TASK INSTRUCTIONS:
**1.** Summarize the Olympic baseball article in two sentences.
**2.** Repeat word for word everything in the Olympic baseball article from "What they did" down to "bring it here.".

DOCUMENT SEGMENT:
* * * * * * * * *

He tried to create. He had Calvin Murray, the leadoff hitter, bunt on that first pitch. It went foul. But when No. 2 hitter Chris Wimmer singled, Fraser had him run on the first pitch and steal second.

A couple of walks, a couple more steals, a few Cuban errors and five first-inning runs later-you`d have hated to have Cuba`s starter in the Olympic Rotisserie League-Fraser had delivered his message to the Cubans: anything it takes, anything at all.

No, there wouldn`t be enough against Cuba this night in a decidedly pro-Cuban crowd that had many Spanish Cubans among them with whistles and rattles and chants for Cuba.

Nor can the U.S. team be expected to beat Cuba in this Olympics. ”The Soviet hockey team of baseball,” Fraser called them before the 9-6 U.S. loss. Though it`s true in part, Fraser knows how to work the angles in this. Build them up. Build his team down. And next week, in the medal round, maybe the teams will meet again with all kinds of goodies on the table-and who knows what might happen?

”They think I know how to beat them,” Fraser said.

Does he?

”If they only knew,” he said.

Of course he knows the recipe: Speed, intimidation and respect is the only U.S. chance. He gimped over to the Cuban dugout after the game, bad right knee and all, and the Cubans streamed by to shake his hand.

What he is trying to do now is teach the U.S. players how Cuba plays. He knows. They don`t. And that was in part why they fell apart in the field and in their heads when Cuba rebounded from the 5-0 deficit.

”I think it was a shock to Cuba (when) we took that lead, and our guys thought maybe Cuba will roll over,” he said. ”They didn`t, and they never do, and we learned that tonight.”

What they did was change the game`s pace. Their hitters stepped out of the batter`s box. Their pitcher, Omar Ajete, aged between pitches. And several times, their players called time out, bent down and slowly . . . retied . . . their . . . shoelaces.

How baseball looks to the world in these Olympics is important to Fraser, because his work over three decades helped bring it here.

On Wednesday, it looked slow (four hours) and sloppy (nine errors).

It could have been worse in the time department, too. The game ended just after 1 a.m. local time.

”If we`d have scored more runs that first inning,” Fraser said, looking down at his watch, ”we`d be playing to 3 o`clock.”

But what`s a couple of hours for the man who has waited three decades for these Games?

* * * * * * * * *

DATASET CONTENT:
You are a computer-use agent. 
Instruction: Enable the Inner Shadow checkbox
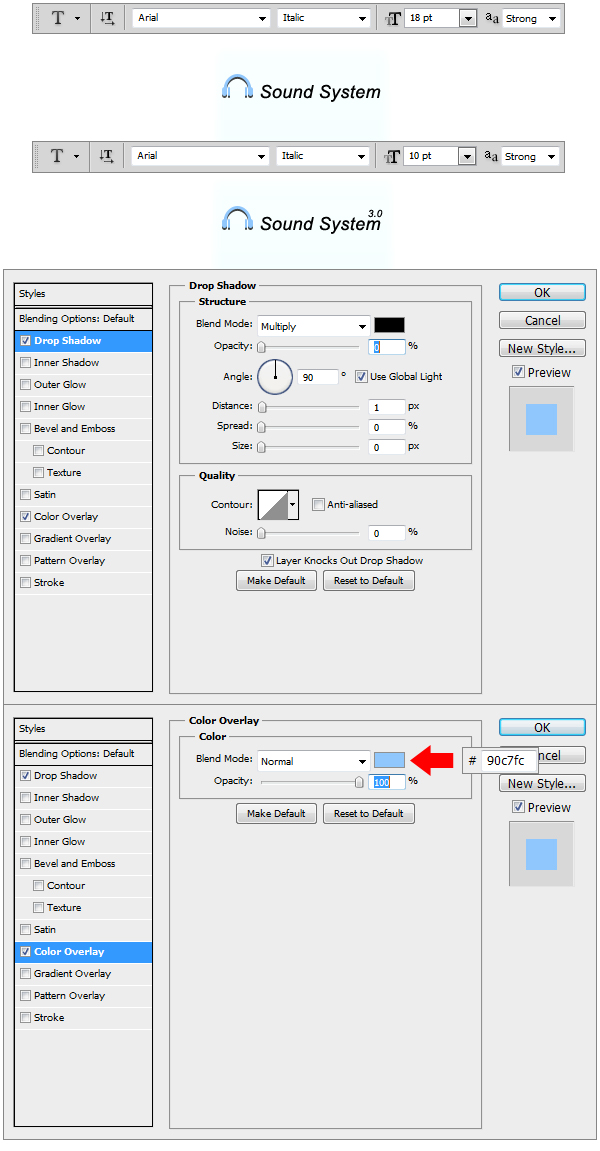(x=26, y=363)
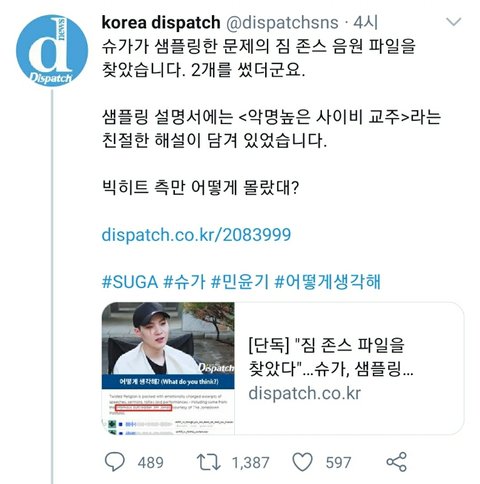Screen dimensions: 480x484
Task: Open the tweet options chevron menu
Action: [x=454, y=22]
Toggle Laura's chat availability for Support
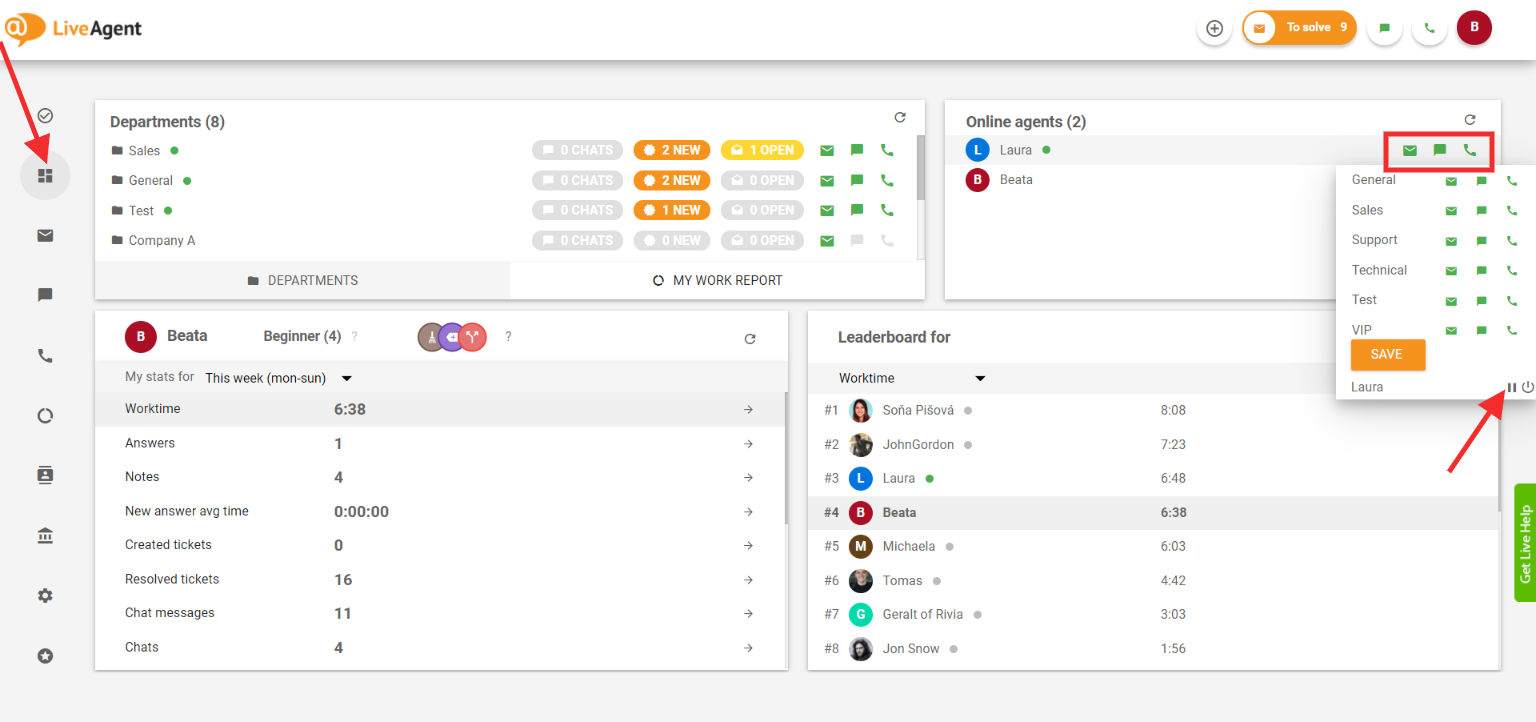The height and width of the screenshot is (722, 1536). pyautogui.click(x=1482, y=241)
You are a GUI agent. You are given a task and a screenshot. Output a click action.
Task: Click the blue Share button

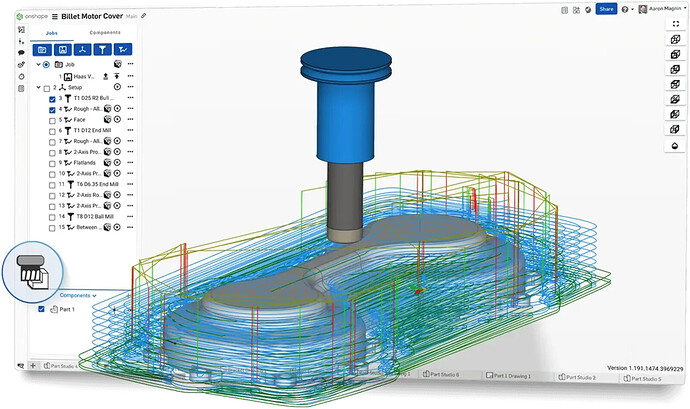[606, 9]
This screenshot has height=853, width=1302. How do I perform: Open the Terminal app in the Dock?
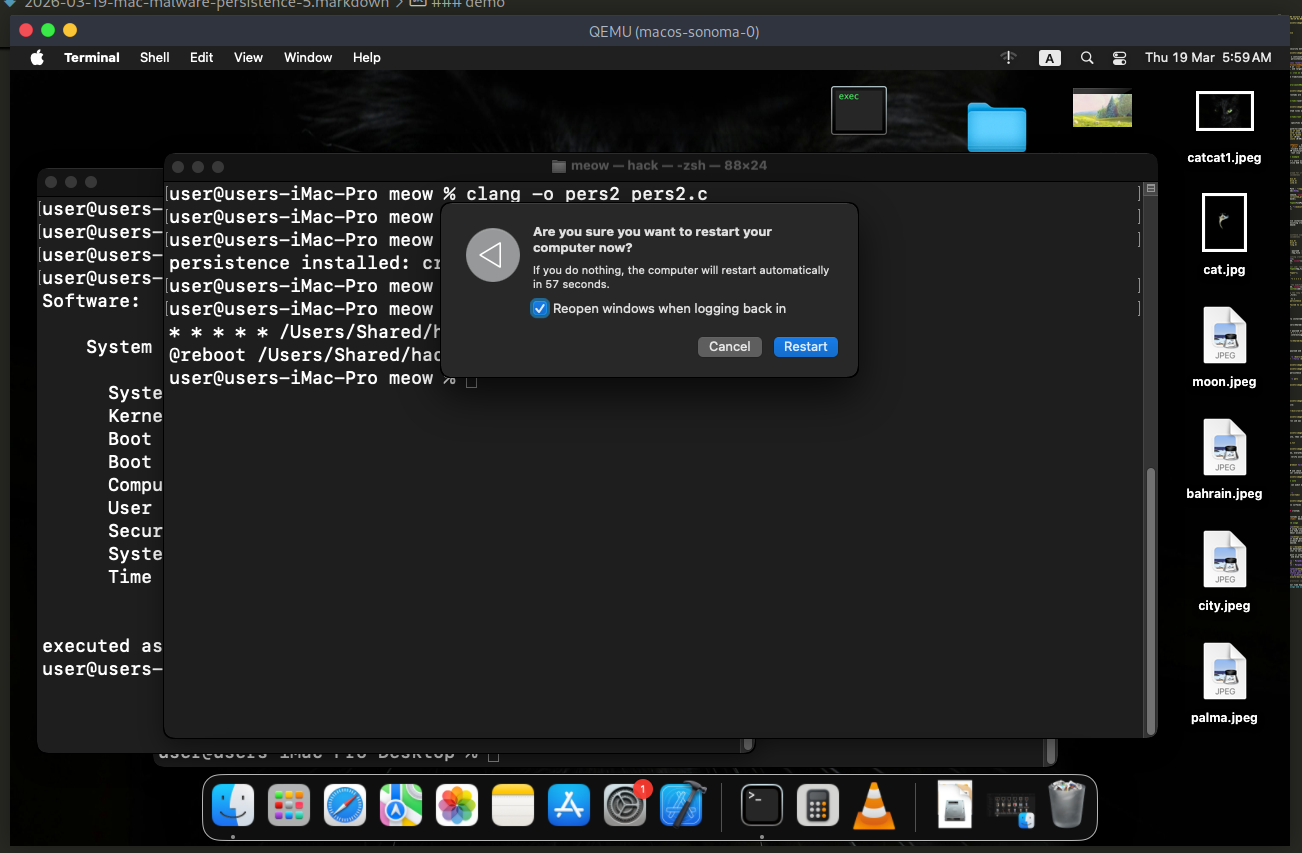[761, 804]
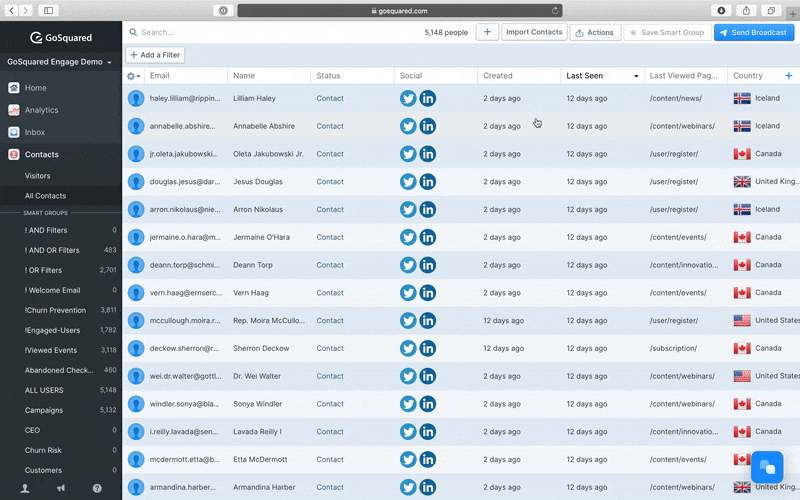Open Lilliam Haley's Twitter profile icon
800x500 pixels.
pyautogui.click(x=408, y=98)
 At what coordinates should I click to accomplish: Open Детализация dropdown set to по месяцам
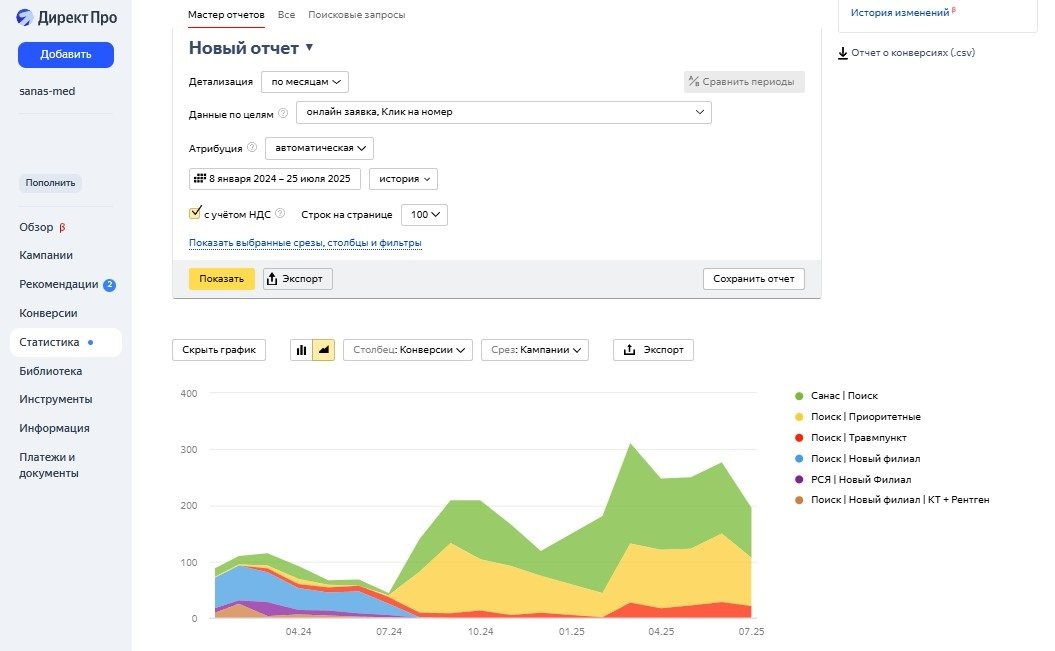pyautogui.click(x=305, y=82)
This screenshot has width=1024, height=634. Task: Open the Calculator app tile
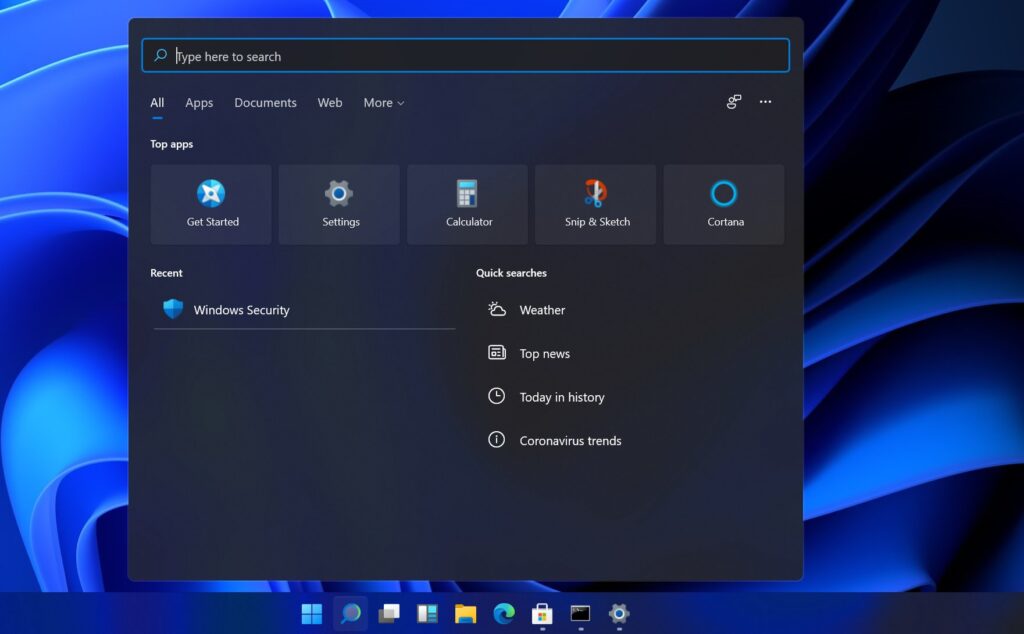468,204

* * * * * * * * *

EXERCISE SOLUTIONS:
**1.** Against Cuba, Fraser had his U.S. team bunt, run and steal to build a 5-0 first-inning lead, but Cuba rebounded and the U.S. lost 9-6 in a slow, sloppy game of four hours and nine errors. Fraser sees speed, intimidation and respect as the only U.S. chance against Cuba, and he is now trying to teach his players how Cuba plays.

**2.**
What they did was change the game`s pace. Their hitters stepped out of the batter`s box. Their pitcher, Omar Ajete, aged between pitches. And several times, their players called time out, bent down and slowly . . . retied . . . their . . . shoelaces.

How baseball looks to the world in these Olympics is important to Fraser, because his work over three decades helped bring it here.